Orsini, Bernhard, memoria e pietas. E la magia della scoperta. L’incontro tra Orsini e Bernhard che dà vita ad un grande momento di teatro. E’ tornato Umberto Orsini con il suo Nipote di Wittgenstein regalando al Cucinelli di Solomeo una prima nazionale evento. Un attore icona in sella al suo, forse, più amato cavallo di battaglia si è confermato in scena impavido e fragile maestro di virtuoso controllo. Tanto da trasformare la sua recitazione in scrittura.
Orsini, Bernhard, memoria e pietas
Orsini è Thomas Bernhard e anche il suo alterego, in bilico tra finzione e autobiografia. Ed è Thomas Bernhard in rapporto alla sua memoria. Ne rivela i segreti, accentuandone i meccanismi di prolessi e analessi. Ne sottolinea la funzione di implacabile strumento introspettivo, da cui trarre il frutto più amaro: la verità sullo stato della “sospensione” della sua umanità in rapporto all’amico Paul, personaggio scomodo e inopportuno e quindi, come programmaticamente annunciato dal titolo, condannato a vivere in ombra non solo del celebre parente ma della società tutta. Una discesa negli inferi della consapevolezza del proprio tradimento nei momenti più duri della vita dell’amico Paul.
Il salvamento è nell’opera letteraria
In questo paziente lavoro di ricostruzione, che arriva rapido e leggero nonostane l’innegabile cupezza di luoghi e situazioni, ci sono alcuni momenti di commovente bellezza ed inspirata euristica. Orsini riesce a far coincidere il personaggio storico e quello narrativo e teatrale di Thomas Bernhard in un sentimento che squarcia improvviso un orizzonte fosco, in un abbraccio che rende trasparente anche l’umanità di un grande attore. Tale slancio fa forse eco ad una pietas che ne Il nipote di Wittgenstein non è sentimento religioso, né amore patriottico o nei confronti della famiglia. Ma sembra trarre origine da una visione altra: “è dovuta alle tracce di ciò che ha vissuto e che trova nell’opera letteraria” il salvamento di ciò che altrimenti andrebbe perduto per sempre. Ovvero di quello che è umile, minimo e che rischia di perdersi nell’oblio della storia (Gianni Vattimo in: Dialettica, differenza e pensiero debole).

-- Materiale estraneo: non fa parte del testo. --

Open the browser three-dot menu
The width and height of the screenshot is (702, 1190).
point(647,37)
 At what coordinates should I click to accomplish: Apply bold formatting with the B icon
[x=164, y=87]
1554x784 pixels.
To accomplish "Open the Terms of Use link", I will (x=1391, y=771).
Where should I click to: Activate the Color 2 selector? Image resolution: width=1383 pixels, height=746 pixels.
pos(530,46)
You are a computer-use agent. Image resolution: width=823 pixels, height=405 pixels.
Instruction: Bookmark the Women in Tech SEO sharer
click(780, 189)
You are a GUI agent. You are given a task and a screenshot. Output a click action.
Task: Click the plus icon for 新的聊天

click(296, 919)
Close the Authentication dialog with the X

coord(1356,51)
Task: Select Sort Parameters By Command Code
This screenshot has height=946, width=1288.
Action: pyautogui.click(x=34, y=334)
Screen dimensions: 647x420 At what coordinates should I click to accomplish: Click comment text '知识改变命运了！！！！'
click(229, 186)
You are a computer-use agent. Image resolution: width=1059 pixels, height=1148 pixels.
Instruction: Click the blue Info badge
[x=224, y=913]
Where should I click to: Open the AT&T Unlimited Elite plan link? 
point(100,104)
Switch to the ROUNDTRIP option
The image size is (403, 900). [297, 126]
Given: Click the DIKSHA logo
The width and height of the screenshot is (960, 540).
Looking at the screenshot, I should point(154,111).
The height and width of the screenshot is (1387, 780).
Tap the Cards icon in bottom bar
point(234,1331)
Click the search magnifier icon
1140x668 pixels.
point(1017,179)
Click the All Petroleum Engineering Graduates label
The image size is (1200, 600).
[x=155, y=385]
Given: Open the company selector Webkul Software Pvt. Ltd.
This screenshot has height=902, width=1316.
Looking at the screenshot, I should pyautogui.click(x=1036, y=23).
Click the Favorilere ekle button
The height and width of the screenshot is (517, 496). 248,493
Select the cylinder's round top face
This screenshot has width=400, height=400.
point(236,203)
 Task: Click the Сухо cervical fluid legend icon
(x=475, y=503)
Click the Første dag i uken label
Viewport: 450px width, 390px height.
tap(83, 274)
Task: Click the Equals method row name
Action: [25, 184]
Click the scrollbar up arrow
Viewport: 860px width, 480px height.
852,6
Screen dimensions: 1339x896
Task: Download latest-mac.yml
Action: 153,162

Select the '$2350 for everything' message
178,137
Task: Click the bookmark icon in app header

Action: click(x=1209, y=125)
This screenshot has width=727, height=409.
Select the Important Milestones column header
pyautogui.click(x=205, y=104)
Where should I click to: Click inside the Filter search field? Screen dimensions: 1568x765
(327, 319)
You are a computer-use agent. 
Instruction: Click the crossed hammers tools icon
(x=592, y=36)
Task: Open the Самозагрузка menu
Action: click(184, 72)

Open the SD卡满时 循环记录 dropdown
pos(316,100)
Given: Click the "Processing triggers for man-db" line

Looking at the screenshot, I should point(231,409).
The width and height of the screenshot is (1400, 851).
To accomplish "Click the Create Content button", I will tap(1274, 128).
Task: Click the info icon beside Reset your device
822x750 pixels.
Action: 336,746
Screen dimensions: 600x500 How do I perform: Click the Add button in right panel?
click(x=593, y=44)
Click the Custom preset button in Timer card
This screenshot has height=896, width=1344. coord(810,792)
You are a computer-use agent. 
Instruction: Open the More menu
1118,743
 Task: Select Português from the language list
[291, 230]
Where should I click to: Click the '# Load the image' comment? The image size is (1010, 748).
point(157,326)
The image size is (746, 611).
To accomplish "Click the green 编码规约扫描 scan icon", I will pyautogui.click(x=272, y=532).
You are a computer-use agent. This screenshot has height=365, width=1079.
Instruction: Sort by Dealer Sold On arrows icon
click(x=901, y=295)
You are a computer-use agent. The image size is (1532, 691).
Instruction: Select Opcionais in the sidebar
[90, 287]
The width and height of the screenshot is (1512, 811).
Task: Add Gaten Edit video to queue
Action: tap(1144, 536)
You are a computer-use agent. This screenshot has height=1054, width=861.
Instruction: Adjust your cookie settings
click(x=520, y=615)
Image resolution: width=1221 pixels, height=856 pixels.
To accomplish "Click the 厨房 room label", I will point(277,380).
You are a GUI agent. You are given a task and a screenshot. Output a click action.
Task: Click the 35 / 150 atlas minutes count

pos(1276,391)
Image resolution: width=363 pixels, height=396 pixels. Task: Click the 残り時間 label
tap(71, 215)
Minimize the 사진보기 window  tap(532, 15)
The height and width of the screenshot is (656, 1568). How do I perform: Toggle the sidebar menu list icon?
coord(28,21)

Salva è la mente di Bernhard
Nel monologo, che ha luogo nell’intimità di una casa, la narrazione avvolge giornate di interne memorie con pochi raggi di sole e qualche boccata di aria fresca. E procede, a tratti, nei toni distaccati di una deposizione, non negando, tuttavia, spazi ad affondi sarcastici e volteggi ironici. Salva è la mente di Bernhard, non schiavo della sua follia come il povero Paul che non la sapeva controllare. Il ruggito del re dei leoni risuona in una foresta ormai silenziosa mentre albe e tramonti si susseguono.
L’interlocutrice muta
Interlocutrice muta del suo vivere è la fedele governante, Elisabetta Piccolomini. Interprete di segni e di umori, a cui rimanere appesa. Pilastro dell’esistenza di un anziano, sempre più incapace di badare a sé e agli impulsi della sua memoria. E’ lei forse, l’unica a decifrare il contesto e a cogliere in pieno il sottotesto che si gioca tutto tra le parole usate e le verità di altri linguaggi, figli di una realtà superiore. Il nipote di Wittgenstein come fu già il Nipote di Rameau di Diderot, funge da specchio di una società. E se nel primo il nipote ne incarna i vizi volgendoli al proprio guadagno, nel secondo all’insanità delle regole di una società malata può essere contrapposta solo una follia al contrario.